Atlético de Kolkata had the first major opportunity of the second half when Jakub Podaný crossed the ball into the box with both Baljit Sahni and Arnal looking to head it in before David James came out to catch the ball. The Kerala Blasters soon had three chances in three minutes but could not convert any of those into goals. Just after the 60th minute, Kerala Blasters defender Sandesh Jhingan almost headed the ball into his own net while trying to clear it. The Kerala Blasters continued to have the most chances throughout the match, which was compounded in the last minute of regulation time when Michael Chopra had his point blank range shot saved by Apoula Edel. Four minutes later, in the final minute of stoppage time, Atlético de Kolkata substitute Mohammed Rafique headed home a corner from Podaný to win the match and the cup.

===Details===
20 December 2014
Kerala Blasters 0-1 Atlético de Kolkata
  Atlético de Kolkata: Rafique

| GK | 70 | ENG David James |
| RB | 5 | IND Nirmal Chettri |
| CB | 15 | IND Sandesh Jhingan |
| CB | 32 | IRE Colin Falvey |
| LB | 29 | IND Saumik Dey | |
| DM | 14 | IND Mehtab Hossain |
| RM | 11 | IND Ishfaq Ahmed |
| AM | 85 | ESP Victor Pulga | |
| LM | 25 | SCO Stephen Pearson |
| CF | 10 | CAN Iain Hume (c) |
| CF | 8 | ENG Michael Chopra |
Substitutes:
| GK | 24 | IND Sandip Nandy |
| DF | 22 | FRA Raphaël Romey |
| DF | 44 | BRA Erwin Spitzner |
| MF | 6 | IND Renedy Singh |
| MF | 18 | NGA Penn Orji | |
| MF | 21 | IND Godwin Franco |
| FW | 7 | IND Sushanth Mathew | |
| FW | 9 | BRA Pedro Gusmão |
| FW | 88 | IND Milagres Gonsalves |
Manager:
ENG David James
| GK | 25 | ARM Apoula Edel |
| RB | 4 | IND Kingshuk Debnath |
| CB | 5 | IND Arnab Mondal |
| CB | 17 | ESP Josemi (c) |
| LB | 21 | CZE Jakub Podaný |
| DM | 8 | ESP Borja Fernández |
| DM | 23 | BOT Ofentse Nato |
| CM | 24 | ESP Arnal |
| RM | 6 | IND Baljit Sahni |
| LM | 15 | IND Sanju Pradhan |
| CF | 14 | IND Mohammed Rafi | |
Substitutes:
| GK | 1 | IND Subhasish Roy Chowdhury |
| DF | 3 | IND Nallappan Mohanraj |
| MF | 22 | IND Lester Fernandez |
| MF | 10 | ESP Luis García |
| MF | 11 | ESP Jofre |
| MF | 18 | IND Mohammed Rafique | |
| FW | 7 | IND Cavin Lobo |
Manager:
ESP Antonio López Habas
| Hero of the match *IND Mohammed Rafique (Atlético de Kolkata) Match officials *Assistant referees: **Abdukhamidullo Rasulov (Uzbekistan) **Bakhadyr Kochkarov (Kyrgyzstan) *Fourth official: C. R. Srikrishna (India) | Match rules *90 minutes. *30 minutes of extra time if necessary. *Penalty shoot-out if scores still level. *Seven named substitutes, of which three may be used. |

==Post-match==
Atlético de Kolkata head coach Habas lauded his players after the final: "I must thank my players for they have been magnificent.
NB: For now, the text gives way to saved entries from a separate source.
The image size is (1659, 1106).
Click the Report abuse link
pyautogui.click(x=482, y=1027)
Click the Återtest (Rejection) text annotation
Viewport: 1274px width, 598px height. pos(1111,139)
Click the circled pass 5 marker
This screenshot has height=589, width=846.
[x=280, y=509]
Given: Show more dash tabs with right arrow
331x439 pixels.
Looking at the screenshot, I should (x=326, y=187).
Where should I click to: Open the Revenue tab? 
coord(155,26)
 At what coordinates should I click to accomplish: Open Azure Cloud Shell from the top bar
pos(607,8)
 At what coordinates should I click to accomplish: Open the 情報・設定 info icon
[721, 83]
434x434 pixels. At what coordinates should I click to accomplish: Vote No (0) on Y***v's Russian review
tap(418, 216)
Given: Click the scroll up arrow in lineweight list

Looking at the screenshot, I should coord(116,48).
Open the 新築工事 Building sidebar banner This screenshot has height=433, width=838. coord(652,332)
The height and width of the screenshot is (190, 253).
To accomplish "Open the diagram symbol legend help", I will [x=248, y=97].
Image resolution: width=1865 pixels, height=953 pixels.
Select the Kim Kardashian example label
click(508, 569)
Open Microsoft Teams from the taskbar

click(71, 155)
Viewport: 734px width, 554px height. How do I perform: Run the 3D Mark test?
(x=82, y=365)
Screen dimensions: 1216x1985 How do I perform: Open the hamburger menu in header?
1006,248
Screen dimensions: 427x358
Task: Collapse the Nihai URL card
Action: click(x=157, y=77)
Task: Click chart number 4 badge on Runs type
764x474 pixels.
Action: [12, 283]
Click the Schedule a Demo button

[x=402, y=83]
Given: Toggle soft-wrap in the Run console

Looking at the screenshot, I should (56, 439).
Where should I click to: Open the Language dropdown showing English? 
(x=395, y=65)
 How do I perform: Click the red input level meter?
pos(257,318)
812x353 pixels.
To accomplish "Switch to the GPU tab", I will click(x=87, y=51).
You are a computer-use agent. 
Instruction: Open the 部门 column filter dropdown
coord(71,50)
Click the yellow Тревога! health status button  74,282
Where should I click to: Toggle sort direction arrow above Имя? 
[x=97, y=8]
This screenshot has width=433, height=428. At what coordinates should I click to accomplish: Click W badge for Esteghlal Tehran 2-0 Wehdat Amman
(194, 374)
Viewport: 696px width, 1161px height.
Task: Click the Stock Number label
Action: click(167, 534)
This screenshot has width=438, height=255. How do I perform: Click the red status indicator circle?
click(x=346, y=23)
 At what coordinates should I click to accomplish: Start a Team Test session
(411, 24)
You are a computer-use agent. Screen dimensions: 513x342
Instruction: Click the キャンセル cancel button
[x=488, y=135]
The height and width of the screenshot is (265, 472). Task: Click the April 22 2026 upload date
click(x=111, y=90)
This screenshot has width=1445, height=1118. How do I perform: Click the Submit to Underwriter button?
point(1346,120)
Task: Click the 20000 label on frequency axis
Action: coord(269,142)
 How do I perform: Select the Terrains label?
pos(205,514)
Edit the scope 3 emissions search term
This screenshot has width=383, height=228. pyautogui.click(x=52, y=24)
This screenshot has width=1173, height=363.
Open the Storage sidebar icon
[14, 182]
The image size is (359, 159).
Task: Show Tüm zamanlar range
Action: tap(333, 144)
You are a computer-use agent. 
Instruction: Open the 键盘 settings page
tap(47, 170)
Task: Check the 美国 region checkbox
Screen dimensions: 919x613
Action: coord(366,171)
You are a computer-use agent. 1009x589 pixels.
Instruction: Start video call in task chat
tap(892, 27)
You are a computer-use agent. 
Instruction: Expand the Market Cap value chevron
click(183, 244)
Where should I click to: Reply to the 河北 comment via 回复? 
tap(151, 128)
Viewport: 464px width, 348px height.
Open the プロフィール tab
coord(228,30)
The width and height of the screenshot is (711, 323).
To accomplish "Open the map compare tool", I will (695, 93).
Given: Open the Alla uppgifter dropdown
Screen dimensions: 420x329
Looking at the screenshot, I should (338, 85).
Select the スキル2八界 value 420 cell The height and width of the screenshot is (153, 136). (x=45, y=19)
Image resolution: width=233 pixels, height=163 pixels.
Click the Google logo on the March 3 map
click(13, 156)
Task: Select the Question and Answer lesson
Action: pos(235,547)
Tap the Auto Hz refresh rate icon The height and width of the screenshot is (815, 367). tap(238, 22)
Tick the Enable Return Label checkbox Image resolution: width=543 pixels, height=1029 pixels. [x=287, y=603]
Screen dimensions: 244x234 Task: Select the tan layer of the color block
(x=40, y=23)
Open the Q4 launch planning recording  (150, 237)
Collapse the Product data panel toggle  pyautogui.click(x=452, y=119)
I cannot ask them for anything more, for they have given me the ultimate gift." He also praised his backroom staff: "I must thank my entire support staff, for without them, I would not have been able to function. The owners have been fantastic and have supported us through thick and thin. This title is for the fans as they have been our strength." Habas was also delighted that the match was won from a goal scored by an Indian player, saying, "I think it is marvellous that Rafique got the winning goal. It is fantastic that an Indian player settled the contest."

Despite the defeat, David James expressed his opinions over them match while also suggesting that the match would most likely be his last in the Indian Super League. After scoring the winning goal for his side, Mohammed Rafique was very happy while also singing the praises of his coach, saying, "I cannot describe what I am feeling in words," said the midfielder. "I would like to thank my coach, who had faith in me. It was he who decided to bring me on and what happened next was surreal. People dream of scoring in a final and I am very fortunate that I got to experience that in the flesh."